Wooden spoons and spatulas are part of every good cook's kitchen because they are inexpensive, do not conduct heat, will not scratch a pot's surface and, to a great degree, will not discolor foods or affect flavors. They will absorb some flavors, however. Different woods absorb flavors to different degrees. Soft pine wood utensils are a waste of money. They absorb flavors, splinter easily and have a life expectancy shorter than a Los Angeles marriage. The proper woods for kitchen spoons and spatulas are hard woods. Closely grained and beautifully patterned, olive, box, beech, cherry and maple are appropriate for kitchen utensils.
A well equipped kitchen should have a selection of good wooden spoons and spatulas.
Beechwood Mixing Spoon -- This spoon should be smoothly finished with an oval carved bowl and 14-inch cylindrical handle. The gentle curve of the bowl should hold food nicely and the handle should be thick and sturdy enough to allow use of the spoon as a beater. The retail price -- about $1
Boxwood Chocolate Spoon -- boxwood and cherrywood are very bad conductors of heat and flavor, making them ideal choices for use with chocolate and delicate sauces. The surface of the tool should be varnished to protect it from the highly invasive chocolate. Fine boxwood or cherrywood should not be subjected to high temperature but then, neither should a delicate sauce. Retail price -- about $4.50.

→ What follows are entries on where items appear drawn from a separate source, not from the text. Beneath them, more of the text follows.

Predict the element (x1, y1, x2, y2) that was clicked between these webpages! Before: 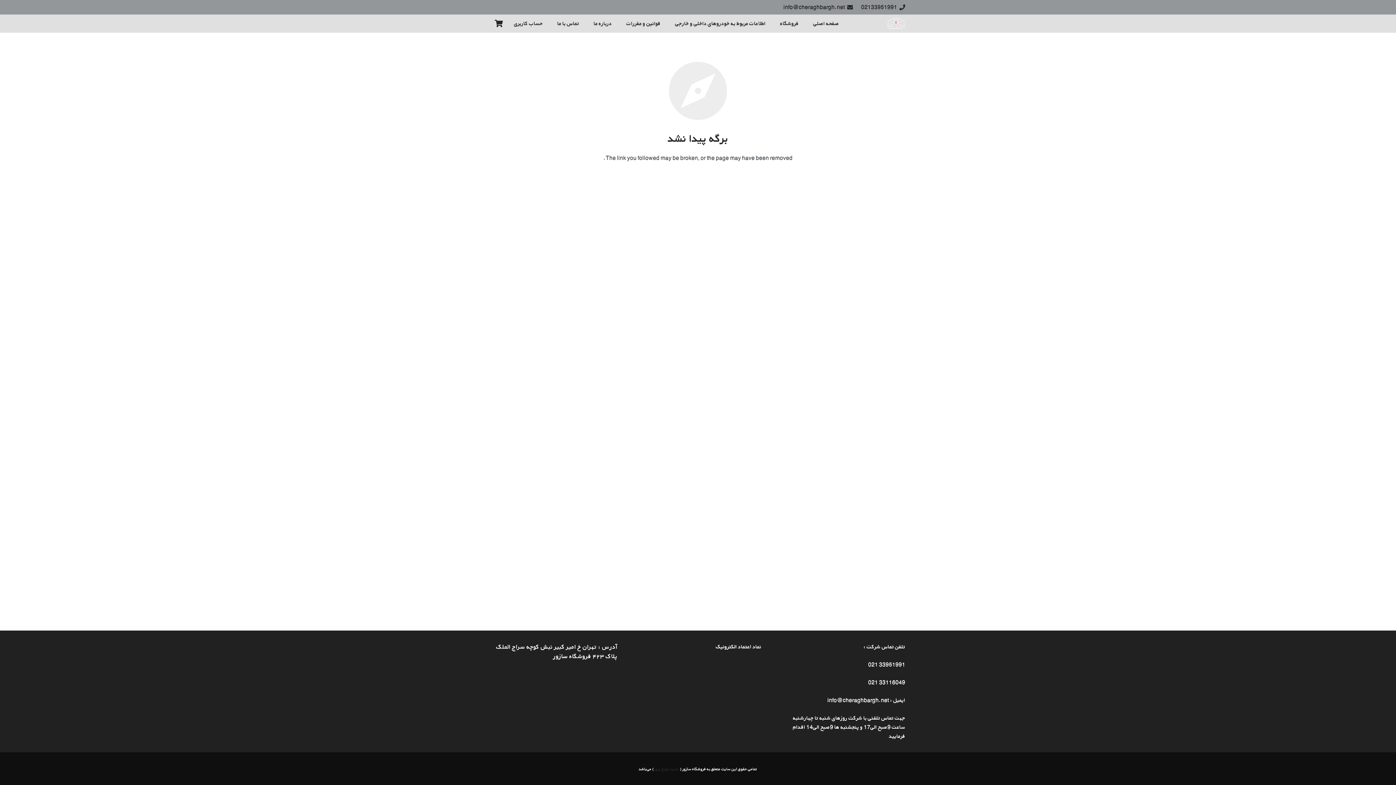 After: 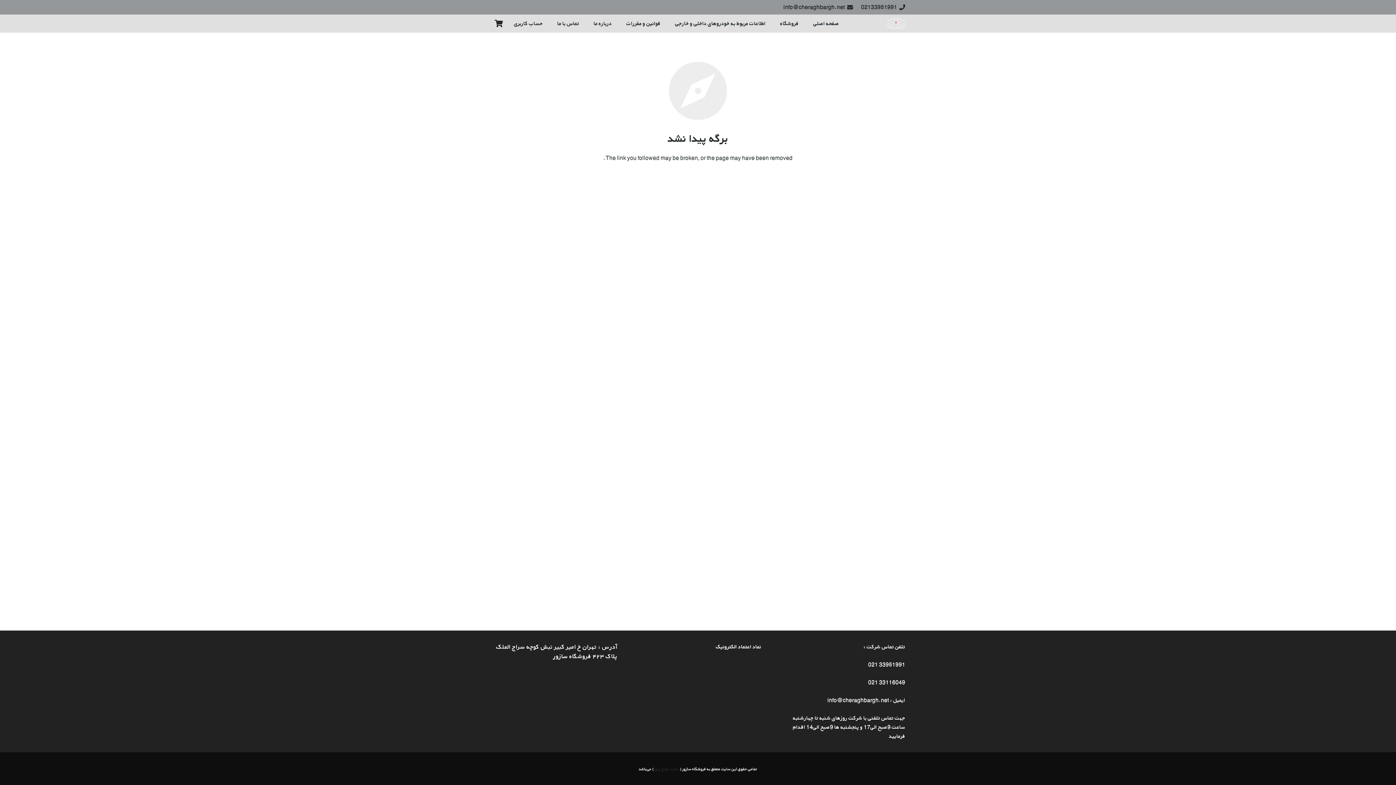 Action: bbox: (868, 678, 905, 686) label: 33116049 021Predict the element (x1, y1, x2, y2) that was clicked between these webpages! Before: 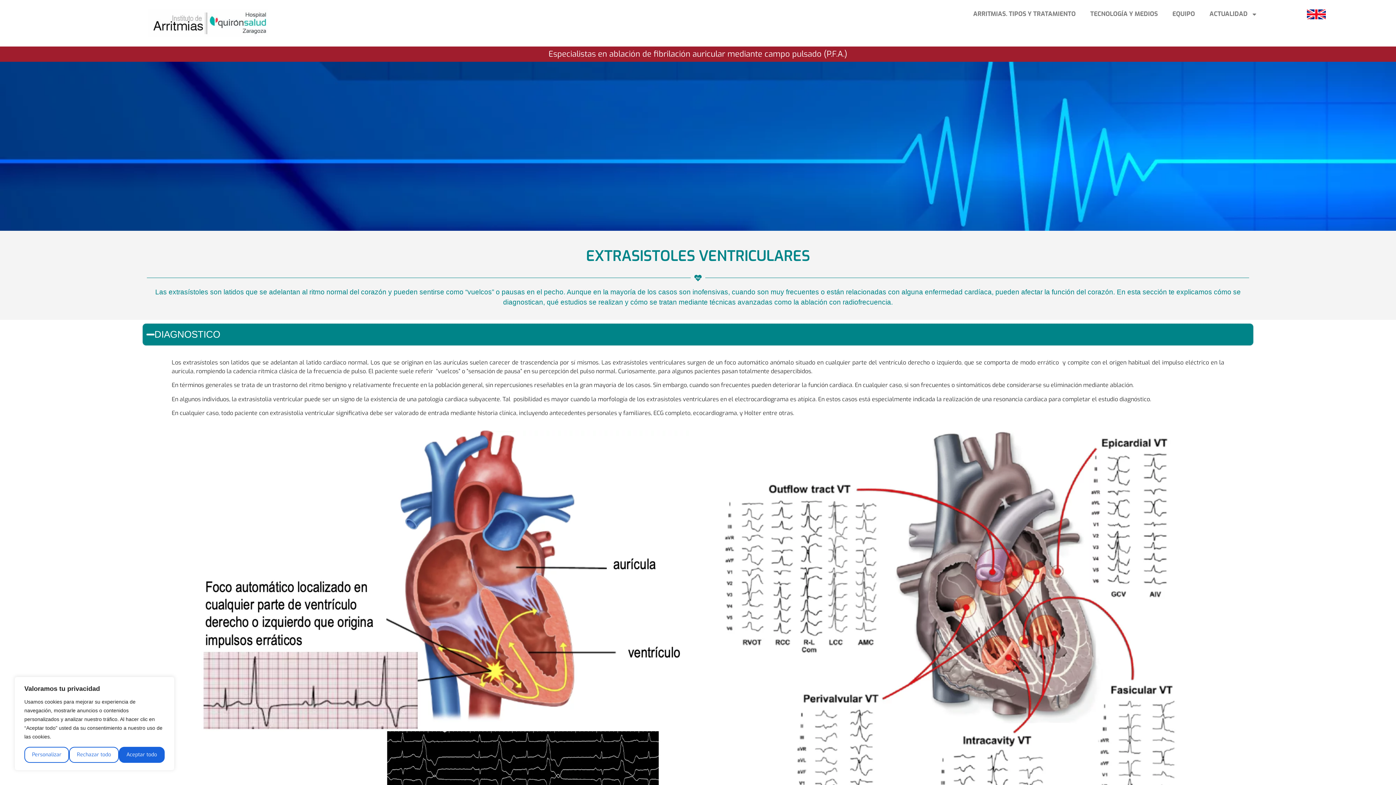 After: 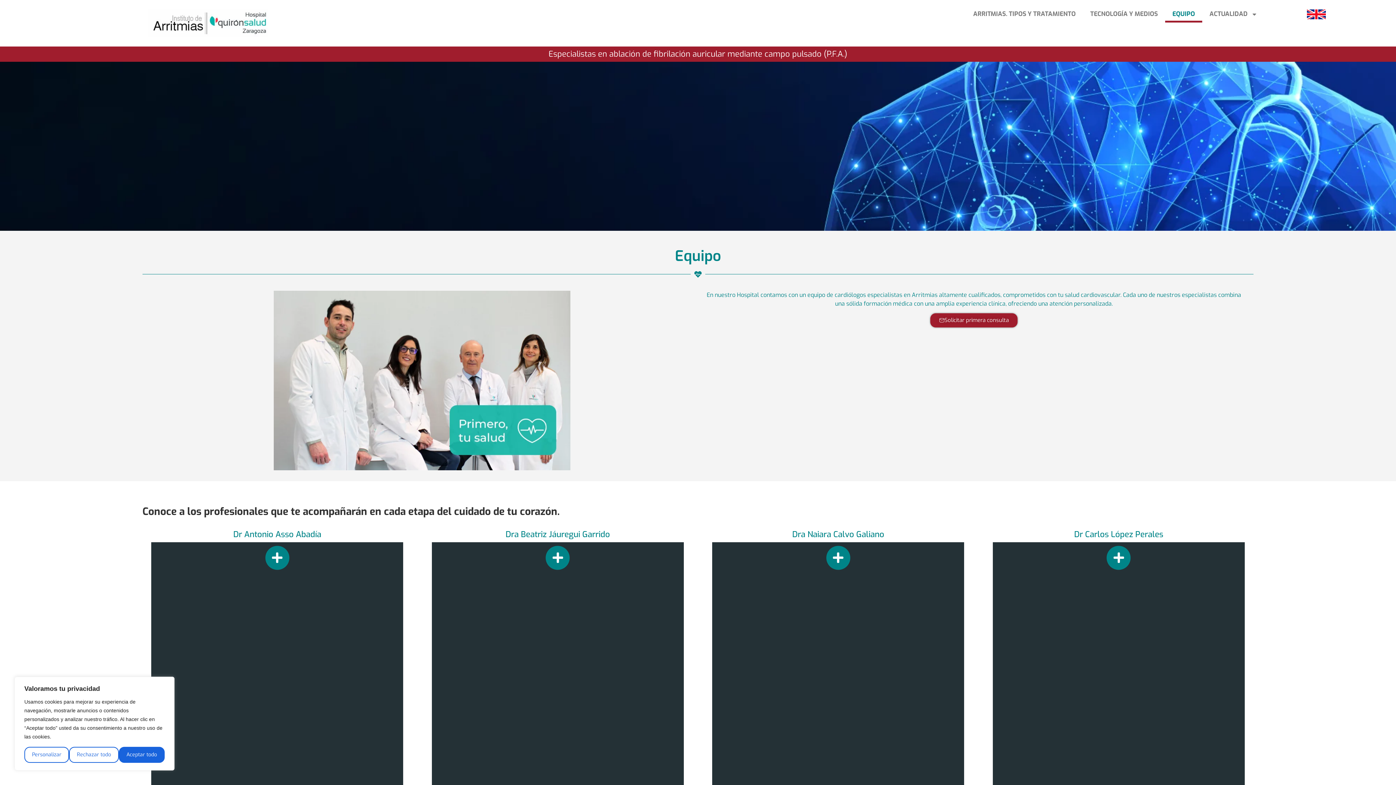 Action: label: EQUIPO bbox: (1165, 5, 1202, 22)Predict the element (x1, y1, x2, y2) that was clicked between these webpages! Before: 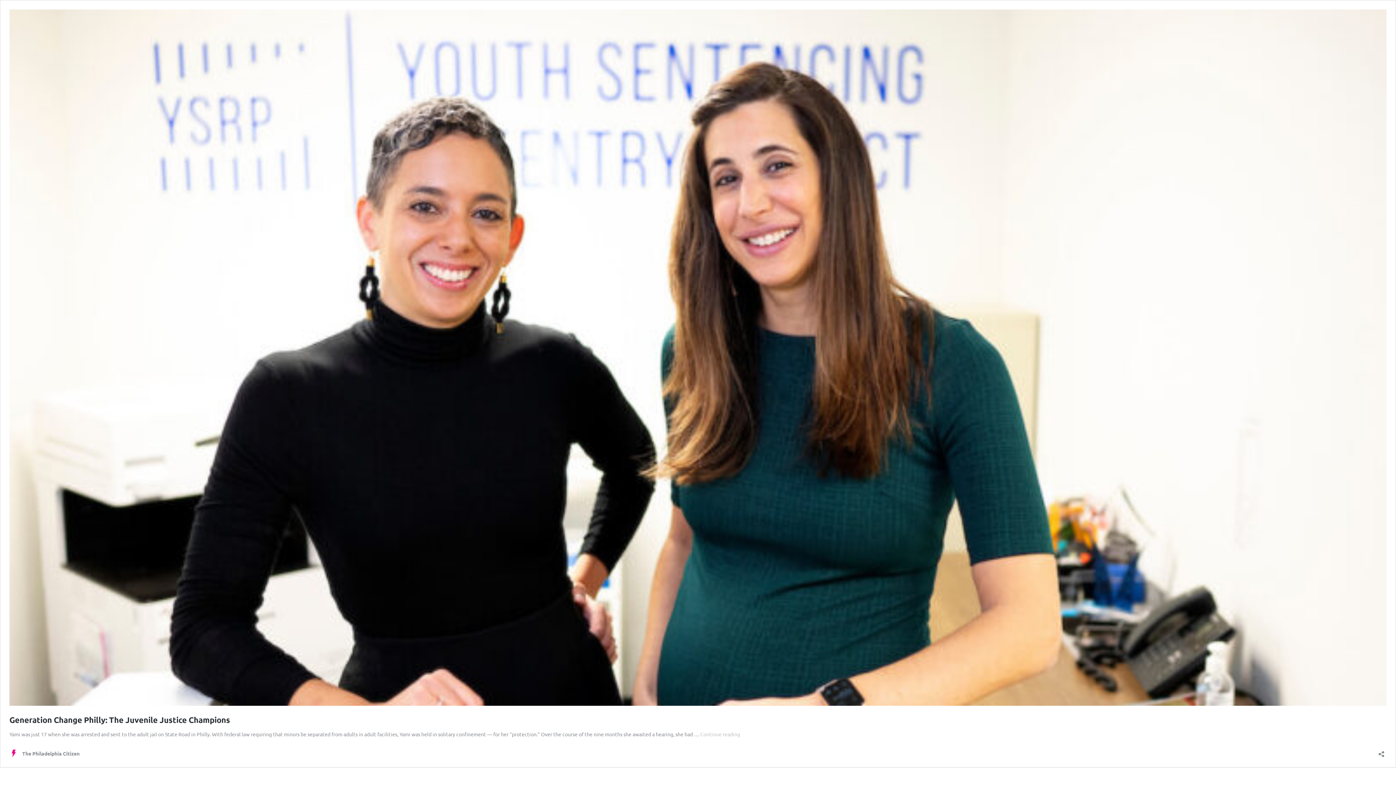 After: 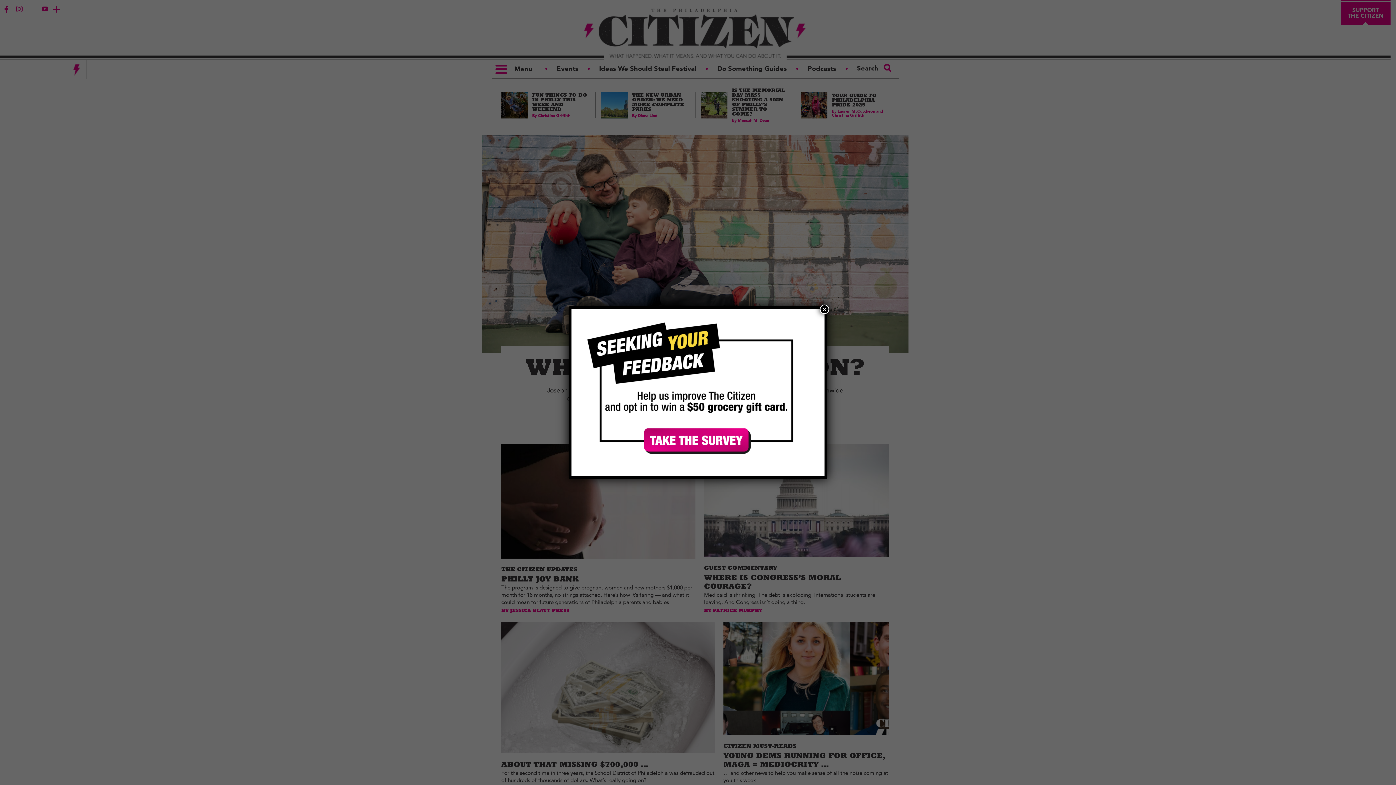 Action: bbox: (9, 749, 79, 758) label: The Philadelphia Citizen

Curved Olivewood Spatula -- Olivewood kitchen tools are not easy to find in the United States and when you do find them they will not be inexpensive. But the close-whirled grain, ultra-smooth surface, hardness, and lack of porosity make olivewood a fine substance for cooking utensils. The best model is 12 inches long with a curved paddle that is 5 inches by 2 1/2 inches. The spatula portion should be gently tapered to a subtle edge for getting under foods, but it should be wide and flat enough to act as a perfect tool for cutting ingredients together, e.g. flour into egg whites. The structure of the utensil must be sufficiently durable to allow it to be used for heavy mixing. This spatula comes in two designs, one with a slight slant for left handed people and one for righties. Make sure you check on this before selecting one. They generally retail for about $4.50.
Boxwood Spartula Set -- The best of class spatulas. They look like giant rain drops, flat but characteristically spoon shaped. The smooth, tightly grained wood is highly resistant to cooking fats, and liquids. These spatulas are perfectly balanced with most of the weight centered in the paddle area. The size range includes 8, 10, 12, 14 and 16 inch models. Each spatula has a hole in the handle for hanging. Prices range from $4.50 to $9.50.
Having acquired wooden spoons and spatulas of good quality and construction avoid blunders that might destroy them. Do not leave wooden utensils in a pot or pan after you have used the utensil to stir the foods that are cooking. Do not leave them near a heat source. Do not leave them in bowls or sinks filled with water. Do not put them in a dishwasher. After use merely wash them off with warm water and hand dry them with some toweling. With proper care, good quality boxwood, beechwood, olivewood and cherrywood spoons will last 20 to 30 years.